Find the line below that contains "The width and height of the screenshot is (756, 557).". Transcribe it and every line after it exactly, adding nothing.

-.-.-

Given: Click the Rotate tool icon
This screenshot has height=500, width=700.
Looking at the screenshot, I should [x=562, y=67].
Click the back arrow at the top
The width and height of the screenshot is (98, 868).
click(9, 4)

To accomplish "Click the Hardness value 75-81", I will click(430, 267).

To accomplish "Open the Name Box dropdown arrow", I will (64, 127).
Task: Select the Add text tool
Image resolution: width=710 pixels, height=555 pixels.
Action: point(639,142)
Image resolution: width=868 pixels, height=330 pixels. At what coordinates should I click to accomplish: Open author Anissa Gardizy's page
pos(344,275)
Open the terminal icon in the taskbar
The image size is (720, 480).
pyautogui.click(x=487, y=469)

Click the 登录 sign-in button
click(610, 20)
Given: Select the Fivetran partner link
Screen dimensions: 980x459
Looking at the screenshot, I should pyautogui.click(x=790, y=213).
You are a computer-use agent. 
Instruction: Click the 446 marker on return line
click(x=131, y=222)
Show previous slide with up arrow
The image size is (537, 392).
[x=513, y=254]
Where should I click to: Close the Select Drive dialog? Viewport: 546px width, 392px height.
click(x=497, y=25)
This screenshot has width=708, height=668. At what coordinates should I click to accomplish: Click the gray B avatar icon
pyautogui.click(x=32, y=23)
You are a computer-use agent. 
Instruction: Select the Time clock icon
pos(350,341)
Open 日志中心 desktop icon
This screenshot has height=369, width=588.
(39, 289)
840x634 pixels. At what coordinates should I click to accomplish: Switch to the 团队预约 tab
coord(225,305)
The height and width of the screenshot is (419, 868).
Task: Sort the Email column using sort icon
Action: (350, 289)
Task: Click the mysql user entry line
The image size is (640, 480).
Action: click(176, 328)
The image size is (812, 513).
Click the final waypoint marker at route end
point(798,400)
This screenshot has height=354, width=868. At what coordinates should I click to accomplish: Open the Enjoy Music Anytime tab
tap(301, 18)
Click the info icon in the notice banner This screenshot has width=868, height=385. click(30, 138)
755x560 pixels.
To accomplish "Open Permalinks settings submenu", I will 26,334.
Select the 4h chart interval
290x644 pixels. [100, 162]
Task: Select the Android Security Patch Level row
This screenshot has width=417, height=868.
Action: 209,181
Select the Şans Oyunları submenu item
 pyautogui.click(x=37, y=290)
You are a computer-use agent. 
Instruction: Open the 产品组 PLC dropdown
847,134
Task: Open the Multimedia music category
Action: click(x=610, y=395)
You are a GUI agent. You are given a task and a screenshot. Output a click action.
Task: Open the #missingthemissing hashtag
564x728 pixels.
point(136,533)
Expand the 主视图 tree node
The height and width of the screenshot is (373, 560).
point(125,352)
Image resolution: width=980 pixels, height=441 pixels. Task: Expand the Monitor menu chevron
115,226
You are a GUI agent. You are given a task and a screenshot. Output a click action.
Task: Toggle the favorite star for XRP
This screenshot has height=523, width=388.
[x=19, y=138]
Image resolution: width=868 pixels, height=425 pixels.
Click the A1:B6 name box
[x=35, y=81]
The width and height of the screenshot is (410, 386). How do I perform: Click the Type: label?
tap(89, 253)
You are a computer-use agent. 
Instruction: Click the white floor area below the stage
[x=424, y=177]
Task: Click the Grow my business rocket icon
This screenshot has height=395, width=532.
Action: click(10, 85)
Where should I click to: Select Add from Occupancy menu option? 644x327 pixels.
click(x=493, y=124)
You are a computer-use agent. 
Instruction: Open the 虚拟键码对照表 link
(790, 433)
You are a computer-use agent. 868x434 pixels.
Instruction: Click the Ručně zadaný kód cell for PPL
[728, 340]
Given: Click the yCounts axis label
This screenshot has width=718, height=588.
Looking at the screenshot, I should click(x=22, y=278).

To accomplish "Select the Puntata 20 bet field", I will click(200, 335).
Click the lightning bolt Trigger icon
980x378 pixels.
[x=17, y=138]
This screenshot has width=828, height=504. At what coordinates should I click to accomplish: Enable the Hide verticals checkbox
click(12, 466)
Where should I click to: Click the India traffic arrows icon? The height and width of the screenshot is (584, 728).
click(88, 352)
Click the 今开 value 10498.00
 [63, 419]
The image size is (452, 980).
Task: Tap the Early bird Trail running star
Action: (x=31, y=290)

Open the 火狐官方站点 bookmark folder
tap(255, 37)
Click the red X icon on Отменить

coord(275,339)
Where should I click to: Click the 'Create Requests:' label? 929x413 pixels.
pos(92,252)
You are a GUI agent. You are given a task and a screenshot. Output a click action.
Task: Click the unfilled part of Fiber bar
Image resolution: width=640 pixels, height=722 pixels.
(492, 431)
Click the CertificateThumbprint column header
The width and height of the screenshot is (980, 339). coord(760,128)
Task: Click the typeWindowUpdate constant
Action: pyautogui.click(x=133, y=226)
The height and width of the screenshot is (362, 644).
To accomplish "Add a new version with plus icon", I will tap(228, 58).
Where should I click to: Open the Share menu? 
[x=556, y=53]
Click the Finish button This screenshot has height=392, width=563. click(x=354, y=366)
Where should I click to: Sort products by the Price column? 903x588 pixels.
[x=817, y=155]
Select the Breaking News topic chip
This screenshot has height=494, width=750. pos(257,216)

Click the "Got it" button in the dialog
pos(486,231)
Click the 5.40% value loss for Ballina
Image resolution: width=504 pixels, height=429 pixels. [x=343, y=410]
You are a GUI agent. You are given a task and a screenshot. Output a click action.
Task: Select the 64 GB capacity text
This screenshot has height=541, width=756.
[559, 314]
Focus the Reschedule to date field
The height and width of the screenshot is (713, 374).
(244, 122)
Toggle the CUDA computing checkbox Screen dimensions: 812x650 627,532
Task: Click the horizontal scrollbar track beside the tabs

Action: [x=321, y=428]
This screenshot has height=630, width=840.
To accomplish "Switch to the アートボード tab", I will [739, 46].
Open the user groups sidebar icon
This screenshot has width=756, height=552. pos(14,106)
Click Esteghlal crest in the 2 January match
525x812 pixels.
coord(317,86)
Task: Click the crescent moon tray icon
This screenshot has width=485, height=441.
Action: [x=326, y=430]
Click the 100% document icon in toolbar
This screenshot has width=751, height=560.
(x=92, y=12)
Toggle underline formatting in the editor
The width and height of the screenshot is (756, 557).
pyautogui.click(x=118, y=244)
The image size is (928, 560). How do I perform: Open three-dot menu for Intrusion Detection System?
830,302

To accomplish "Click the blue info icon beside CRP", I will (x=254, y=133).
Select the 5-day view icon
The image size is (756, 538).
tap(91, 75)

-.-.-

> Exercise output:
The width and height of the screenshot is (756, 557).
pyautogui.click(x=118, y=244)
The image size is (928, 560). How do I perform: Open three-dot menu for Intrusion Detection System?
830,302

To accomplish "Click the blue info icon beside CRP", I will (x=254, y=133).
Select the 5-day view icon
The image size is (756, 538).
tap(91, 75)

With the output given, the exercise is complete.